I just wanted to give you a little update. Last weekend the 9 year old completely of her own accord knocked on the door asking for my DD to come and play. So my DD went next door to play in her garden. Since then they've called for each other a few times and played in each other's gardens. I feel lots better knowing that the girl next door genuinely wants to play with her and isn't just throwing my dd a bone now and again out of pity! We've also set rules that she can only call round for her friend on weekends, and provided that they haven't got their family visiting so as not to bother them knocking so much. And when she does go to play next door she has to be home again by 5pm.

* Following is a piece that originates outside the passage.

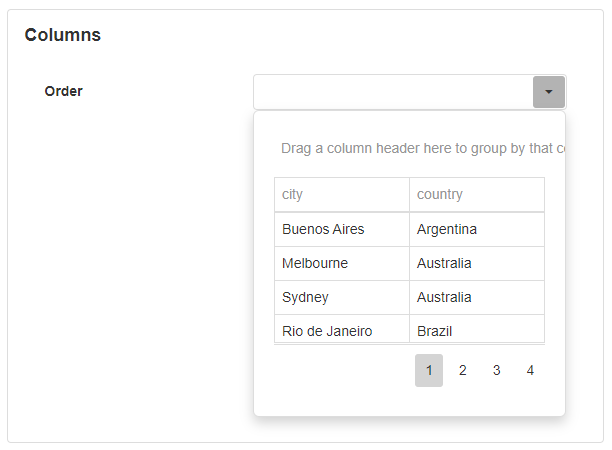Click the Order dropdown arrow button
The height and width of the screenshot is (450, 612).
[548, 92]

She's also met one of the little girls from over the street who is 7 and they have all played next door. I still won't let her over the road to play but it's good to know that when she is big enough to play out she will have a slightly older friend to look out for her. It seems to be enough for my DD just to be included when they're around the garden. I think she feels quite grown up actually as she keeps putting on her princess shoes and clip-clopping around to next door to show her friend :)


----------



## tommyg

Happy days, I'm guessing the 9 yo does enjoy the big sister role.


----------



## embo216

My 8 year old has been playing out the front for the last few weeks, there's a group of girls all between 7 and 10 that luckily all live on the same cul de sac so it's wonderful, they all look out for each other and play dolls and mums and dads. I never thought I'd feel comfortable letting an 8 year old out the front but she stays where I can see her and so far so good.

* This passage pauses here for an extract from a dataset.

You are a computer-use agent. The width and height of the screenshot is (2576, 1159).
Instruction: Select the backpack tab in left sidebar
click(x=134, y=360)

I have 2 younger boys and they get upset they can't go out front too but I guess it's just something they have to wait for, I remember seeing my elder sister go out and play and having to wait my turn, and it made it so much more special when I was actually allowed out :)

So yep I'd say totally normal to obsess over older friends, especially when they have more freedom. Hopefully in time your little one will stop asking quite so much, must be heartbreaking for her though, my boys get sad when Lily goes out with her new friends and doesn't play in the garden with them anymore.


----------



## Kanichen34

In my experience children (especially little girls) always latch on to older children. My 2 year old has a 6 year old cousin she worships. She also has a 7 year old second cousin that the 6 year old adores. Put them all in a room together and it's like little ducklings following mother duck!


----------